Results: Sorafenib (10 μM) increased nitric oxide (NO) and superoxide anion (O₂^.-) leading to peroxynitrite generation, and drastically reduced oxygen consumption. Moreover, Sorafenib led to mitochondrial network disorganization and loss of membrane potential. The administration of FeTPPs influenced the recovery of mitochondrial network and oxygen consumption, as well as associated ATP production. Sorafenib downregulated the mRNA expression of all mitochondrial-encoded subunits of ETC and, at to a lesser extent, nuclear-encoded mitochondrial genes. The protein expression of complex I, complex III and complex IV was greatly affected by Sorafenib. Furthermore, Sorafenib diminished the activity of complex I in in-gel assays, whose expression and activity were restored by FeTPPs. However, Sorafenib did not affect the assembly of mitochondrial supercomplexes. Sorafenib altered glycolysis and reduced Krebs cycle intermediates and increased NAD/NADH ratio.

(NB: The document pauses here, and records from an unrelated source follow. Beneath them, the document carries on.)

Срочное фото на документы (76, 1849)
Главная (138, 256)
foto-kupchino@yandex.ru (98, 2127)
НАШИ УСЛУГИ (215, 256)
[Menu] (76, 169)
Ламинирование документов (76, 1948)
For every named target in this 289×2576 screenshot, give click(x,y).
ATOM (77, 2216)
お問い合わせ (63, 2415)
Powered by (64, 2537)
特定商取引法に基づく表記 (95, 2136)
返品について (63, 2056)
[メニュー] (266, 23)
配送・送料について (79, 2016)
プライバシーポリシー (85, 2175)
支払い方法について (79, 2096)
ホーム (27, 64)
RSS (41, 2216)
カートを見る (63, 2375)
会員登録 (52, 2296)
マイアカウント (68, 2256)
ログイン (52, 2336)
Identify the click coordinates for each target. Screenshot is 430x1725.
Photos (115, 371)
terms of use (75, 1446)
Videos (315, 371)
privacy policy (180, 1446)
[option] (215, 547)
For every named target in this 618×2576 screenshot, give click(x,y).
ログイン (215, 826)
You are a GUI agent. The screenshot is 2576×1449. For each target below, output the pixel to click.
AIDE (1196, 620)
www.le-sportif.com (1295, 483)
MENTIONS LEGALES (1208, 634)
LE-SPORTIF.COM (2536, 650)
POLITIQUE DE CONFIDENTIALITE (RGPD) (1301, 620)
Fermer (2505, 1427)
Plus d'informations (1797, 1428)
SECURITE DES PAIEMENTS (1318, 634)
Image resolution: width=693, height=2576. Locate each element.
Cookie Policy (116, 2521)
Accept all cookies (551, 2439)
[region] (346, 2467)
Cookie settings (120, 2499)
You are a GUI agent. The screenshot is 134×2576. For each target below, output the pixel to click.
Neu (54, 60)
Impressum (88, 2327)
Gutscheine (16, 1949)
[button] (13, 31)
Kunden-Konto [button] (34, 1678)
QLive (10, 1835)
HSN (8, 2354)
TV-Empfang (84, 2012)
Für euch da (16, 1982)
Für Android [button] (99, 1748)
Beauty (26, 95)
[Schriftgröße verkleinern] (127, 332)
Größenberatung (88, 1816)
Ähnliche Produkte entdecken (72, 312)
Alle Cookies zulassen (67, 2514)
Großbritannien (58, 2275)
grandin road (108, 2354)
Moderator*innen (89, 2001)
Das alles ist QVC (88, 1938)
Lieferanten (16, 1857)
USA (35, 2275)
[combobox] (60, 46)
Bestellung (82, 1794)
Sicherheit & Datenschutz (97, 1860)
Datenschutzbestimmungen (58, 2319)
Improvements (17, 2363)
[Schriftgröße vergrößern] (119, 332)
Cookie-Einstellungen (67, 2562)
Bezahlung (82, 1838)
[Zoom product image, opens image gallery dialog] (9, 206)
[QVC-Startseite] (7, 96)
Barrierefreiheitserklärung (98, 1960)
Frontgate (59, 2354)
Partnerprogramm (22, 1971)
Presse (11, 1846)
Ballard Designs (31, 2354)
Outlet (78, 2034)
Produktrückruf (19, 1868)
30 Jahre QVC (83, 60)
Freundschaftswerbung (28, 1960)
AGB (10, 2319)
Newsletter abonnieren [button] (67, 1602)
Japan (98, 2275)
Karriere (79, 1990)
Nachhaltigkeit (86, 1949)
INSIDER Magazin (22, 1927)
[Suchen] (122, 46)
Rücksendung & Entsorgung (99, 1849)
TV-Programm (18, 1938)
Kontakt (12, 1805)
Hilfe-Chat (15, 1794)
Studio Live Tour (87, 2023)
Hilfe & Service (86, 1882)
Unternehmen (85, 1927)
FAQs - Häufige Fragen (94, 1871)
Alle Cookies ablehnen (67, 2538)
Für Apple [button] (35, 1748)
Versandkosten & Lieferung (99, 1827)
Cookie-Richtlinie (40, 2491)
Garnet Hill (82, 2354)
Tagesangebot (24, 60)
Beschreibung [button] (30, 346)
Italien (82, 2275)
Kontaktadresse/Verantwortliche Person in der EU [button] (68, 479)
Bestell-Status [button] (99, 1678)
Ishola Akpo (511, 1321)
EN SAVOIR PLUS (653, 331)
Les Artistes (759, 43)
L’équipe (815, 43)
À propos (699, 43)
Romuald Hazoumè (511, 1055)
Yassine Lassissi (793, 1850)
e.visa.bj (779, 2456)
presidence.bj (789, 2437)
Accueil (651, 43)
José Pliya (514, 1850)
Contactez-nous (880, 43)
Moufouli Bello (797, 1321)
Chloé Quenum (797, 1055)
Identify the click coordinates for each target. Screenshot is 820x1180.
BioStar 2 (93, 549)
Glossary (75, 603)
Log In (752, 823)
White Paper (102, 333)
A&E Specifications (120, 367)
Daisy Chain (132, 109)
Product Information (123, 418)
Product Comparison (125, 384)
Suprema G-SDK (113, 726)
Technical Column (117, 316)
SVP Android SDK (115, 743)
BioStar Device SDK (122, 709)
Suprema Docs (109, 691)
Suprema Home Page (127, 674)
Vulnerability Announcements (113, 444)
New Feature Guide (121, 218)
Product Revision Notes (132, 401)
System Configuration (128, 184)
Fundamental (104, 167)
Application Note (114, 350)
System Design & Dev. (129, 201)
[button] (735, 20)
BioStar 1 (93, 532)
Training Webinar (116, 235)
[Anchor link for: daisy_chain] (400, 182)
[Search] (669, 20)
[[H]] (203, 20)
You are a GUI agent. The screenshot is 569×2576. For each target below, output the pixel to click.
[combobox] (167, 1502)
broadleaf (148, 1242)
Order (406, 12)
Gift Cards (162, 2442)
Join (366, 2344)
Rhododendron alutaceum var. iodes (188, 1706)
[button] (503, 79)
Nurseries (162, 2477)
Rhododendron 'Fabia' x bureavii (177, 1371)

Conclusions: The induction of cell death by Sorafenib was associated with peroxynitrite generation, which impacted the expression of electron transport chain (ETC) subunits and mitochondrial functionality in liver cancer cells.

Keywords: Hepatocellular Carcinoma; Nitric Oxide; Peroxynitrite; Sorafenib; Superoxide Anion.